The Chinese played the game using sheets printed with Chinese characters, often the first 80 characters of the Thousand Character Classic, from which the winning characters were selected. Eventually, Chinese immigrants introduced keno to the West when they sailed across the Pacific Ocean to work on construction of the First transcontinental railroad in the 19th century, where the name was Westernized into boc hop bu and puck-apu. There were also other, earlier games called Keno, but these were played in the same way as the game now known as "Bingo", not the modern game of Keno.

==Probabilities==
Keno payouts are based on how many numbers the player chooses and how many of those numbers are "hit", multiplied by the proportion of the player's original wager to the "base rate" of the paytable. Typically, the more numbers a player chooses and the more numbers hit, the greater the payout, although some paytables pay for hitting a lesser number of spots. For example, it is not uncommon to see casinos paying $500 or even $1,000 for a "catch" of 0 out of 20 on a 20 spot ticket with a $5.00 wager. Payouts vary widely by casino. Most casinos allow paytable wagers of 1 through 20 numbers, but some limit the choice to only 1 through 10, 12 and 15 numbers, or "spots" as keno aficionados call the numbers selected.

The probability of a player hitting all 20 numbers on a 20 spot ticket is approximately 1 in 3.5 quintillion (1 in 3,535,316,142,212,174,320).

Even though it is highly improbable to hit all 20 numbers on a 20 spot ticket, the same player would typically also get paid for hitting "catches" 0, 1, 2, 3, and 7 through 19 out of 20, often with the 17 through 19 catches paying the same as the solid 20 hit.
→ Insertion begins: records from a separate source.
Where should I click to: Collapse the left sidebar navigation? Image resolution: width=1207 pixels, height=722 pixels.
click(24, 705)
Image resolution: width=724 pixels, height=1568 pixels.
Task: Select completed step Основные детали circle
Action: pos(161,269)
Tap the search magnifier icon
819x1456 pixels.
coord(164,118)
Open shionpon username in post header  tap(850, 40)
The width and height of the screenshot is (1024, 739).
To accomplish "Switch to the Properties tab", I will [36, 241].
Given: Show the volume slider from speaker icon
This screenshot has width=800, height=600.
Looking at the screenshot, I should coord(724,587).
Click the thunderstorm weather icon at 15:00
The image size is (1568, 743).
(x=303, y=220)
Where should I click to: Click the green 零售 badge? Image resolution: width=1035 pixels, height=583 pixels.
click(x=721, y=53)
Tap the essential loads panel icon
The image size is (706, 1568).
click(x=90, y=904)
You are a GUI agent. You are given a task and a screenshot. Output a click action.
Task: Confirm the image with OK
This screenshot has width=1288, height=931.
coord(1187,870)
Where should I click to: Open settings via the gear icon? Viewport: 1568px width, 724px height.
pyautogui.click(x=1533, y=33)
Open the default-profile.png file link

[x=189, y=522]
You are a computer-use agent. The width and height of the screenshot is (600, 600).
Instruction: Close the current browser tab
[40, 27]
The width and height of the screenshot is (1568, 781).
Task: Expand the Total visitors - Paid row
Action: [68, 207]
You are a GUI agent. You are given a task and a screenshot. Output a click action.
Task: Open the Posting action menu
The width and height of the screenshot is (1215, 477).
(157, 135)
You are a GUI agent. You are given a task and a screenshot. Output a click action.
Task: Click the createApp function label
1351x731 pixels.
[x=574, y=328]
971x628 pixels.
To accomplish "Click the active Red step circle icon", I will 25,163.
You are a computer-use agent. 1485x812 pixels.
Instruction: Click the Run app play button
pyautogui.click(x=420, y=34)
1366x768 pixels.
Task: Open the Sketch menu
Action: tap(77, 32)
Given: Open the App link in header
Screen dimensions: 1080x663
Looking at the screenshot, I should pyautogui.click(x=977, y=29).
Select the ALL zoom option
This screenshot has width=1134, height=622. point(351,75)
Some of the other paying "catches" on a 20 spot ticket or any other ticket with high "solid catch" odds are in reality very possible to hit:

| Hits | Probability |
|---|---|
| 0 | 1 in 843.380 (0.11857057%) |
| 1 | 1 in 86.446 (1.15678605%) |
| 2 | 1 in 20.115 (4.97142576%) |
| 3 | 1 in 8.009 (12.48637168%) |
| 4 | 1 in 4.877 (20.50318987%) |
| 5 | 1 in 4.287 (23.32807380%) |
| 6 | 1 in 5.258 (19.01745147%) |
| 7 | 1 in 8.826 (11.32954556%) |
| 8 | 1 in 20.055 (4.98618021%) |
| 9 | 1 in 61.420 (1.62814048%) |
| 10 | 1 in 253.801 (0.39401000%) |
| 11 | 1 in 1,423.822 (0.07023351%) |
| 12 | 1 in 10,968.701 (0.00911685%) |
| 13 | 1 in 118,084.920 (0.00084685%) |
| 14 | 1 in 1,821,881.628 (0.00005489%) |
| 15 | 1 in 41,751,453.986 (0.00000240%) |
| 16 | 1 in 1,496,372,110.872 (0.00000007%) |
| 17 | 1 in 90,624,035,964.712 |
| 18 | 1 in 10,512,388,171,906.553 |
| 19 | 1 in 2,946,096,785,176,811.500 |
| 20 | 1 in 3,535,316,142,212,173,800.000 |

Probabilities change significantly based on the number of spots and numbers that are picked on each ticket.

=== Probability calculation ===

Keno probabilities come from a hypergeometric distribution.
For Keno, one calculates the probability of hitting exactly $r$ spots on an $n$-spot ticket by the formula:
P(hitting $r$ spots) $= {{n \choose r} \times {{80-n} \choose {20-r}} \over {80 \choose 20}}$ for an $n$-spot ticket.

To calculate the probability of hitting 4 spots on a 6-spot ticket, the formula is:
$P(X=4) = {{{6 \choose 4} {{80-6} \choose {20-4}}}\over {80 \choose 20}} \approx 0.02853791$
where ${n \choose r}$ is calculated as $n! \over r!(n-r)!$, where X! is notation for X factorial. Spreadsheets have the function COMBIN(n,r) to calculate
${n \choose r}$.

To calculate "odds-to-1", divide the probability into 1.0 and subtract 1 from the result.